Aggravated murder trial begins in Gresham double slaying

On a hot summer day in August 2008, a utility worker knocked on the door of a Gresham townhouse and noticed an awful odor and a lot of flies.

Gresham police broke in and found the bodies of a married couple in their 20s sprawled across the floor. The couple, known drug dealers, had been dead, each from a bullet wound to the brain, for up to 13 days.

Over the following months, investigators would link another drug dealer, James Charles Tooley, 37, to the deaths of Melinda Beth Kotkins and Anthony Patrick Cooper. Thursday in Multnomah County Circuit Court, prosecutors opened their case against Tooley by outlining the evidence:

Tooley was the last known person to see Kotkins and Cooper on July 24, 2008.

Tooley's fingerprint was found on a gun case in the house in the 800 block of Northeast Third Street.

Surveillance video taken by Gresham police investigating drug activity at the couple's home showed Tooley showing up in late July. He originally told police he didn't go inside, but the next day, he said he went inside and panicked when he saw Cooper's body.

"Each time, he changed his story," said prosecutor Don Rees.

Tooley's cousin is expected to testify that Tooley bragged about beating "a double-murder rap."

Jurors will hear recorded jail phone calls in which Tooley reportedly persuades his wife to deliver $2,400 in cash to a nurse at Legacy Good Samaritan Medical Center in Northwest Portland. The nurse's son is another inmate, whom Tooley allegedly had enlisted to kill his cousin once he bailed himself out with the $2,400.

"They're not trying to stick a needle in your arm!" prosecutors said Tooley can be heard telling his wife.

If convicted of aggravated murder, Tooley faces the death penalty. But jurors could decide to give him a true-life sentence or life in prison with the possibility of being freed after 30 years.

Wearing a khaki suit, Tooley sat calmly as his attorneys mounted their defense. Attorney John Gutbezahl told jurors the case against their client isn't as solid as prosecutors contend.

Investigators have found no DNA evidence linking Tooley to the deaths. They have no weapon. And they don't have a confession, even after hours of police interviews.

What's more, Gutbezahl told jurors they would have to judge the veracity of some witnesses, including those who have criminal histories and made deals with the prosecution.

"There is nothing scientific, nothing forensic about this case," he said. "... We're left with circumstance, supposition and snitches."
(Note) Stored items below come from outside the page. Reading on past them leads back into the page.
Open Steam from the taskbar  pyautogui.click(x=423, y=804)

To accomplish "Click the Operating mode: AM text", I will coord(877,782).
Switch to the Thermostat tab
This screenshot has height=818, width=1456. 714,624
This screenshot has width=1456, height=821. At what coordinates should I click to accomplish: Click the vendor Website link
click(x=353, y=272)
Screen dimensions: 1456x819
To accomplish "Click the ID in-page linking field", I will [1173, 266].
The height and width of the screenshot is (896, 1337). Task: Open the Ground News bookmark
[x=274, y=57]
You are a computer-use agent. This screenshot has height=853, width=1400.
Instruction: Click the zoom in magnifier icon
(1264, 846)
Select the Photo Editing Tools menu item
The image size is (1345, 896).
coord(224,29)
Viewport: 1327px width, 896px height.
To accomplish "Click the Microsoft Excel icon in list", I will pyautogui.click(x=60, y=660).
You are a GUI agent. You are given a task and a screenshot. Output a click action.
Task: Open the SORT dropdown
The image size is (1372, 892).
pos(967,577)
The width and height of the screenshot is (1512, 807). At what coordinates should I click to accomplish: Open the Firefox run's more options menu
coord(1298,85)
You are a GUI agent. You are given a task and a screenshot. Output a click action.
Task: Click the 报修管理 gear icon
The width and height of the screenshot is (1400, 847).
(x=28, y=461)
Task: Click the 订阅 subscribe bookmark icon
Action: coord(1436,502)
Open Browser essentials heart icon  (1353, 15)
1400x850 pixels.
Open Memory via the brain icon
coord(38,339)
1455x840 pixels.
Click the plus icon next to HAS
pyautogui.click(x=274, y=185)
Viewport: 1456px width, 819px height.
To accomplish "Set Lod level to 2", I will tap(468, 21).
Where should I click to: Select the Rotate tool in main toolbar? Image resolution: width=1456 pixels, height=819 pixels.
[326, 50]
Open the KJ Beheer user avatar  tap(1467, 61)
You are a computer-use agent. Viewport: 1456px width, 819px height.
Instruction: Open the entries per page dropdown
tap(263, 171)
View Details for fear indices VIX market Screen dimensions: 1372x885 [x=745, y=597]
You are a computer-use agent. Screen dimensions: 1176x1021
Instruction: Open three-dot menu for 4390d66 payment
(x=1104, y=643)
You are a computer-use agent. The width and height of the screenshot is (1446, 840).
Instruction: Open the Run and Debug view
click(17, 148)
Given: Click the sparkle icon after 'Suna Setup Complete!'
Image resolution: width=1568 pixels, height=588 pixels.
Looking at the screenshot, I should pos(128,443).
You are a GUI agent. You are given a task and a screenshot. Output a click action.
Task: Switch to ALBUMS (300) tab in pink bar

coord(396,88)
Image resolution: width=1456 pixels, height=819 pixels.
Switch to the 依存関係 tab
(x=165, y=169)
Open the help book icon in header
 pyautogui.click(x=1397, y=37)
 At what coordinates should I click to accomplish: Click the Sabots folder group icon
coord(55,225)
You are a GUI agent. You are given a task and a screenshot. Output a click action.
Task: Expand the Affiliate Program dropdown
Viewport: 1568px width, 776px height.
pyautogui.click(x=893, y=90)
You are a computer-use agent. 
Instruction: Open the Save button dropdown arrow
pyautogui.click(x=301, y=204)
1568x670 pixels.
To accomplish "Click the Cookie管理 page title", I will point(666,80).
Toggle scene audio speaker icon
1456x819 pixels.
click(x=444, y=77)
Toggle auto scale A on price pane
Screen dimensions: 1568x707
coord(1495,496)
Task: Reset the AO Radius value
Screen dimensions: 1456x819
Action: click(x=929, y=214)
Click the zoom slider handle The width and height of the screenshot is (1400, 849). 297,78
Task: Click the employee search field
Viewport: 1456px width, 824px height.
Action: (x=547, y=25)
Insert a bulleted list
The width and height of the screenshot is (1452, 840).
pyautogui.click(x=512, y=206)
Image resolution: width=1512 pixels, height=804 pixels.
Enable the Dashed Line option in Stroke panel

Gutbezahl said jurors also would have to decide how damning the statements Tooley supposedly made to his cousin are. For example, although Tooley reportedly said, "I did it," it's not clear what he's referring to.

Gutbezahl pointed to another man he said had a motive to kill the couple. He also said jurors shouldn't rule out the possibility that it was a murder-suicide.

Tooley's attorneys have notified the court that they may present an alibi defense -- that Tooley was on the Oregon coast or in central Oregon when the killings occurred. Gutbezahl described his client as a working family man who injured himself, became addicted to OxyContin and found himself immersed in the drug world.

The trial, held in Judge John Wittmayer's courtroom, is expected to last four weeks or less.